The iQ city car (sold under the Scion nameplate in North America) is designed specifically designed to be used in an urban environment. Prototypes were displayed at both the 2011 Tokyo Motor Show in the form of the FT-EV III concept and this year’s Geneva Auto Show. Now Toyota has officially revealed a plug-in all-electric variant – but it will not enter full production.
Despite initial projections of a normal production rate, Toyota has revised its original plans stating that EV's limited range and lack of infrastructure means hybrid and plug-in hybrid electric (PHEV) models is still the way to go.
"The current capabilities of electric vehicles do not meet society's needs, whether it may be the distance the cars can run, or the costs, or how it takes a long time to charge", Takeshi Uchiyamada, Toyota's vice chairman and the engineer who oversees vehicle development, told reporters today, according to Automotive News.
Thus, Toyota will concentrate its efforts on hybrids and will produce only 100 units of the iQ EV that will be sold exclusively in Japan and the U.S.
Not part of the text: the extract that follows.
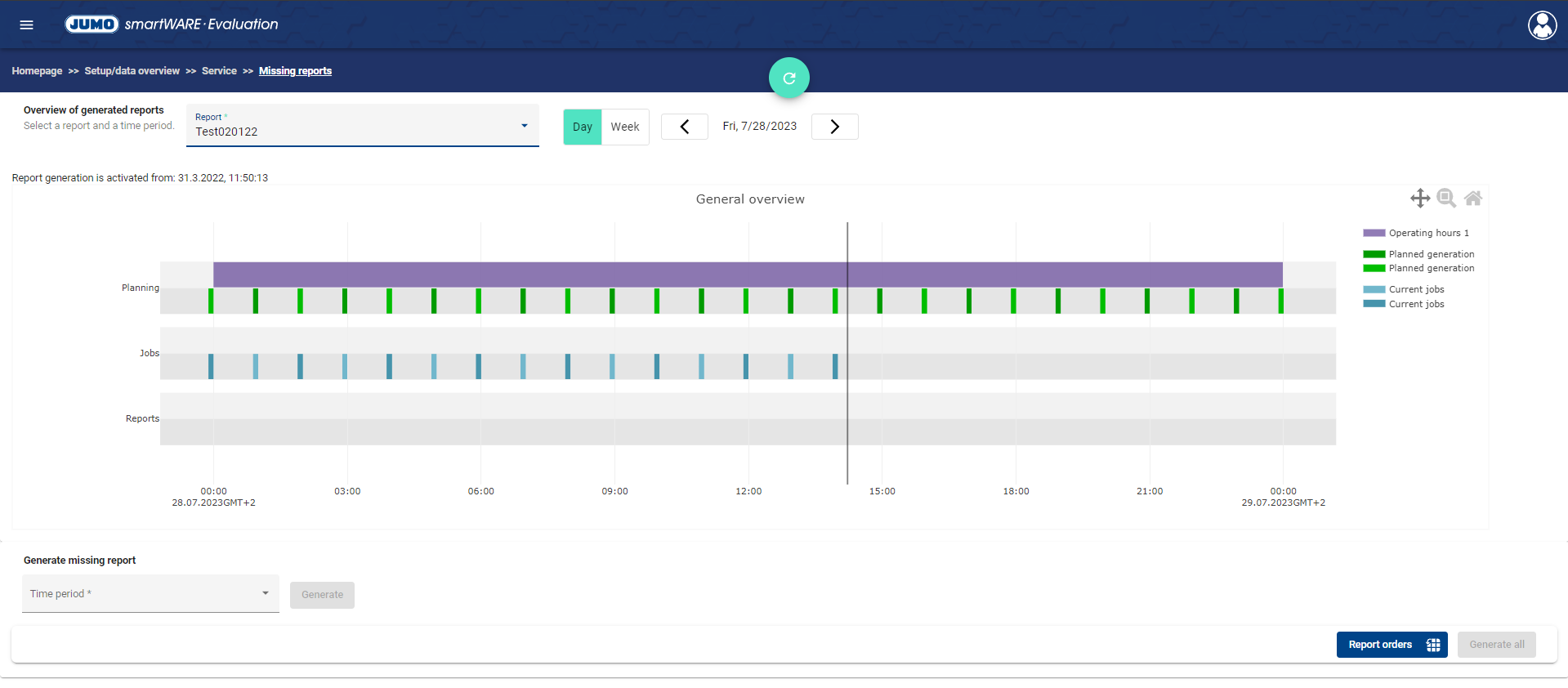Click the purple Operating hours bar
The height and width of the screenshot is (688, 1568).
(572, 275)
The zero-emissions version of the Toyota's city car is powered by a new development of the Hybrid Synergy Drive. It comprises a electric motor with 47kW (63HP) and 163Nm (120 lb-ft) of torque, a 12.0 kWh, 277.5V battery pack, a 3kW water-cooled battery charger, a DC/DC converter, an inverter, a motor speed reduction mechanism and a regenerative braking system.
According to the Japanese automaker, the iQ EV accelerates from standstill to 100 km/h (62 mph) in 14.0 seconds and reaches a maximum speed of 125 km/h (78 mph). Its NEDC-certified range is 85 km (53 miles)
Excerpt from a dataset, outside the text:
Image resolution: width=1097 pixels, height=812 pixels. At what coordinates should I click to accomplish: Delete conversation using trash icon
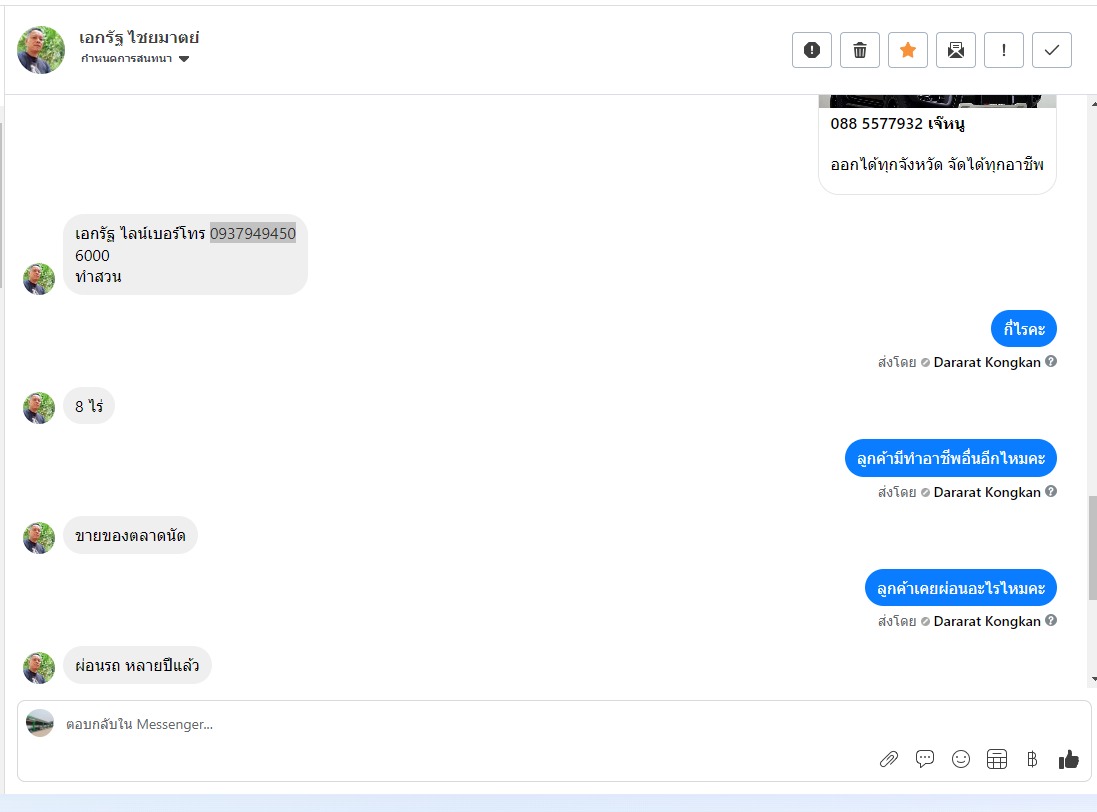tap(860, 50)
The iQ EV offers three modes of operation, selectable by the gear shift lever: D-range for minimum energy consumption, S-charge for maximum performance and B-range for maximum regenerative braking to extend the iQ’s range as far as possible.
Fully charging the battery pack takes approximately 3 hours from a 230V home outlet, while a rapid charger-compliant port enables an 80 percent charge in just 15 minutes.
The compact lithium-ion battery is placed within a high-strength cradle under the cabin floor, in the place occupied otherwise by the conventionally powered versions’ exhaust system. Thus, it has no impact on interior space, which remains practically the same.
Dimensions are almost identical, with the EV sharing the 1,680 mm width, 1,505 mm height and 2,000 mm wheelbase with the iQ’s existing versions. Only its total length has been increased by 135 mm, though the 4.1 turning circle maintains the city cars maneuverability.
In order to minimize the weight increase that inevitably comes with the electric powertrain and battery pack, the iQ EV makes extensive use of high tensile sheet steel in its body construction, and as a result, it is only 125 kg (275 pounds) heavier.
The car's aerodynamics have also been optimized to cut energy consumption. Air inlets have been reduced to a minimum, the bonnet has been redesigned to optimize airflow, the roof rear edge has been angled and the rear pillar, quarter window glass and molding have been reshaped. Moreover, the underbody covers along with the battery pack create a flat surface, further improving aerodynamic efficiency.
Up front, the upper grill has been removed and replaced by the charging port to the left of the Toyota badge, where it is more convenient to attach a cable to charging stations.
The iQ EV also sports a new headlamp design with gloss-black extension air vents for battery, LED daytime running lights and a two-tone paint, with the upper part color finished in black and the lower in white. There are also new alloy wheels and at the rear, a LED lamp design above the license plate within the bumper.